State group selects Steamboat Springs facility for annual award

Blythe Terrell

Steamboat Springs Airport soared above the competition to earn honors from the Colorado Pilots Association.

The pilots organization, which has more than 700 members, is scheduled to present the 2008 General Aviation Recognition Award to the airport Saturday. Members nominated seven or eight airports for the honor this year, awards committee co-chairman Walt Barbo said. The group usually honors a general and a commercial aviation airport but received nominations only for the former this year, he said.

Steamboat Springs Airport earned the recognition partly because administrators have fought to keep it open, Barbo said.



“There was a threat many times to close that airport and convert it to other uses, and I think it’s so noteworthy that the airport administration has really gone through all of that effort to gain community support for the airport and City Council support,” he said. “And that’s what we’re trying to recognize here.”

Local association member Mike Forney wrote to the group about the airport, praising its Labor Day air show and Airport Manager Mel Baker.



“I think the airport is really an unsung hero in the community because it just generates a significant amount of economic impact,” Forney said Monday. “I think a lot of the value of the airport is now just becoming recognized, in the sense that people, in particular second-home owners, look at the Steamboat Springs Airport as a real amenity.”

Barbo, who has been a pilot for 66 years, also said the airport was an asset to the community.

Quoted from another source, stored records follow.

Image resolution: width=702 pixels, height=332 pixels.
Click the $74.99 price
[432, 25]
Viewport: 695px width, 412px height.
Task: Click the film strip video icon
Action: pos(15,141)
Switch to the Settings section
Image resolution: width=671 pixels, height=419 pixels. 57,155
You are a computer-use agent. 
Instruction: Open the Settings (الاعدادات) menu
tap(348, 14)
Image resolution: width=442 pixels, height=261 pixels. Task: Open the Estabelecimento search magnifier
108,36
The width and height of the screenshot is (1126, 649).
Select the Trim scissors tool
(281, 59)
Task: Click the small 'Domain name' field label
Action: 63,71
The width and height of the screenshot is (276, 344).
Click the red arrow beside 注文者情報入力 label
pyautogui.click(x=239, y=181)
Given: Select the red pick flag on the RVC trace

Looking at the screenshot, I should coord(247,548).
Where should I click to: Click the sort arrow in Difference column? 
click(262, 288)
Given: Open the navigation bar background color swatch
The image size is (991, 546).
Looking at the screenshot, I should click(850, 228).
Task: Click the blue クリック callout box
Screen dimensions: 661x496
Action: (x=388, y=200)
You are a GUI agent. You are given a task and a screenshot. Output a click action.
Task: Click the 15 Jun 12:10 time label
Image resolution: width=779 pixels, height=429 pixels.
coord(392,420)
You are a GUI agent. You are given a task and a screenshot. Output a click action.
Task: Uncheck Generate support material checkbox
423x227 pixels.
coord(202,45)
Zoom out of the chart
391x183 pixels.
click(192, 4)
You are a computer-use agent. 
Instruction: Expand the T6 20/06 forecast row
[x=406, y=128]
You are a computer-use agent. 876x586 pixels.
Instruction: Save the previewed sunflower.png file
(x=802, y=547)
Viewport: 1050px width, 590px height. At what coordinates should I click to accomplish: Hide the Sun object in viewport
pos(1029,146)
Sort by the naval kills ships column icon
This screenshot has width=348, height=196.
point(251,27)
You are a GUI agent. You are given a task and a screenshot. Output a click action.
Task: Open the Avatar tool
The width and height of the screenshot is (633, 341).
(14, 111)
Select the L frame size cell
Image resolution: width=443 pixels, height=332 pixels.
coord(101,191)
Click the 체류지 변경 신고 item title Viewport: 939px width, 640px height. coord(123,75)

“There are tremendous advantages, and you can see in Steamboat, it’s such a recreational center,” he said. “Truly, it gains so much visibility not only within the state but nationally.”

The airport also is useful to business owners, Forney said.

Les Liman owns Twin Enviro Services and ACZ Laboratories. Liman flew recreationally in college and started flying again in 1991 for business purposes. He said he takes his single-engine plane around the state a couple of times a week, leaving from Steamboat Springs Airport.

“I’m really glad it’s here,” Liman said. “And I really think that when you understand that a trip to Cañon City is a 45-minute flight, adding a 30-minute commute on either end of that flight to, say, to go to use the Hayden airport, for example, really cuts down on the utility of the airport.”

Barbo said he flies to Steamboat Springs Airport a couple of times a year.

“I am delighted that they went through the effort that they did, and we’re delighted to recognize them,” Barbo said.